Presentazione del ciclo di news.
A cura di Sauro Spignoli
Nel sistema economico italiano il ruolo dell’agente di commercio risulta decisivo non soltanto in quanto soggetto intermedio della filiera, ma, soprattutto, quale asset decisivo del risultato commerciale.
Soprattutto nell’ambito del sistema dei distretti produttivi, l’agente di commercio si pone in piena coerenza con la tipologia d’impresa e di prodotto tipici di quello specifico sistema. La distribuzione geografica delle sedi d’impresa degli “intermediari del commercio” di un dato segmento merceologico, non a caso, trova una maggior frequentazione in quelle aree in cui è presente un distretto produttivo tipicizzato dallo stesso segmento. Vi è, insomma, una precisa correlazione tra “attori commerciali” – gli agenti – e la piccola/media impresa produttiva (quella tipica dei distretti).
Un imprenditore veneto (chiaramente amante del rugby), qualche tempo fa, ebbe a dire che una squadra senza “ali” veloci non farebbe meta, ma, anche, che le “ali” senza “avanti” di particolare forza non avrebbero una palla da portare a meta.
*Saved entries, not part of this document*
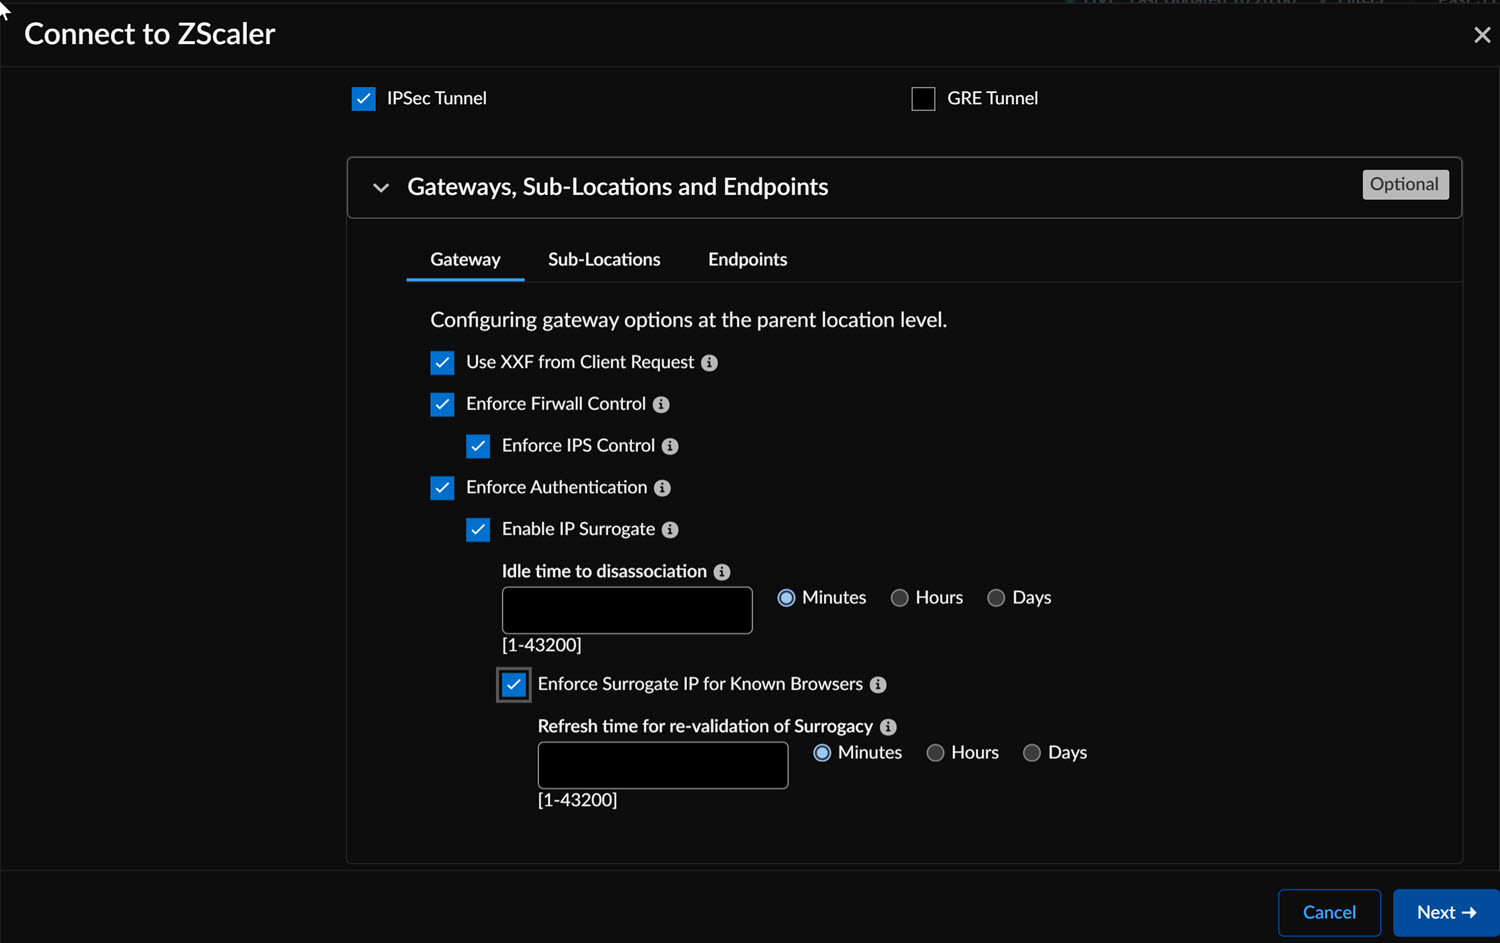The width and height of the screenshot is (1500, 943).
Task: Select Hours for idle time to disassociation
Action: coord(900,598)
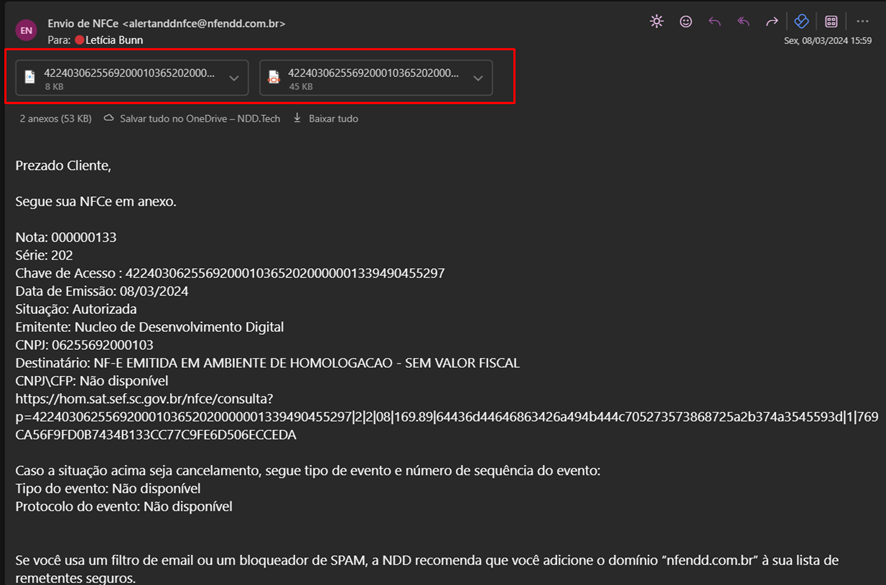Click the Forward arrow icon
Viewport: 886px width, 585px height.
[772, 21]
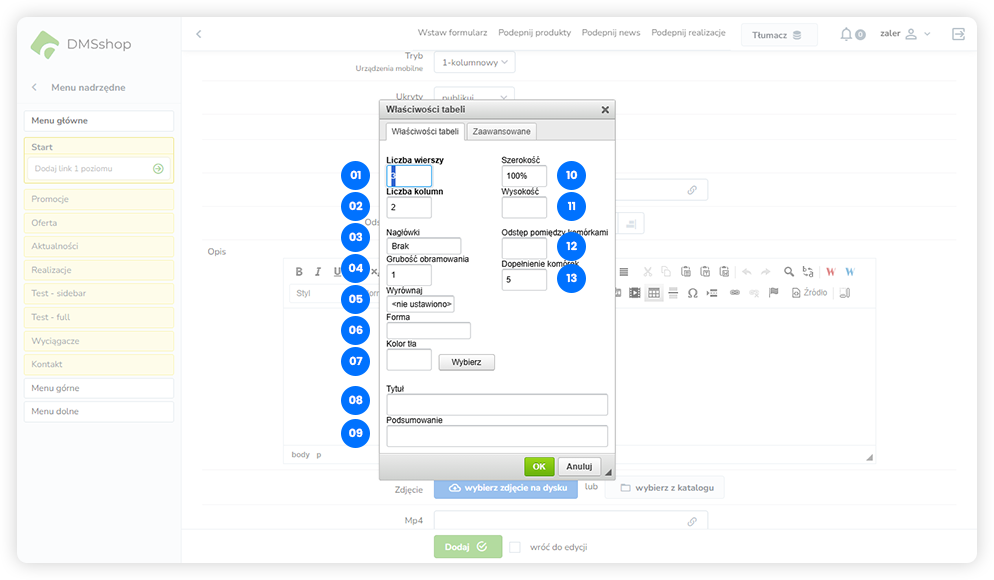Click the Tłumacz translate button
Image resolution: width=994 pixels, height=580 pixels.
[x=778, y=35]
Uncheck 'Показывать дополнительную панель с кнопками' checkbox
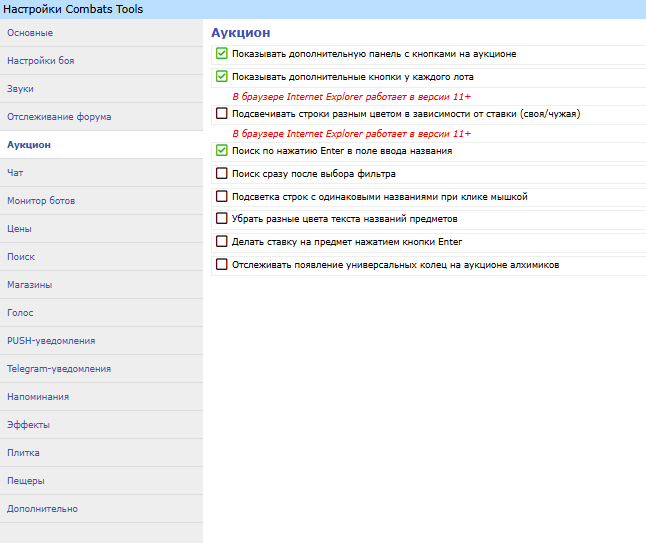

Insomma: la squadra vincente è quella che sa tenere insieme, verso una unica finalità, produzione e distribuzione. E se, come nel caso di imprese produttive piccole e medie, la capacità di gestione direzionale del processo aziendale è ridotta, ecco che il ruolo dell’agente di commercio risulta decisivo.
Lo stesso si può dire, ovviamente, per il segmento d’impresa commerciale caratterizzato da una presenza significativa di distributori con un bacino di utenza non oltre l’ambito regionale. Anche in questo caso la rete di agenti (in media: tra tre e cinque) particolarmente fidelizzati (durata media dei contratti di dieci anni) e pienamente inseriti nel mercato (rapporto one to one con il cliente) rappresenta l’asset economico vincente per l’impresa.
Certamente la “difficile sostituibilità” dell’agente – se non la sua insostituibilità – nel nostro scenario economico costituisce una peculiarità che non deve rappresentare un punto di arrivo, ma di partenza costante. Del resto, un’analisi, anche superficiale, del settore, dimostra che l’agente è un’impresa in costante trasformazione. Non globale, non radicale, a volte, anche, aritmica, ma, comunque, in trasformazione.
Partendo da tali presupposti si vuole inaugurare un nuovo ciclo di news con le quali affrontare lo specifico di alcuni segmenti dell’intermediazione commerciale, cercando di fornire la fotografia di uno scenario composito, multiforme e altamente diversificato ben diverso da un immaginario e da un “percepito” spesso tanto uniforme quanto superficiale.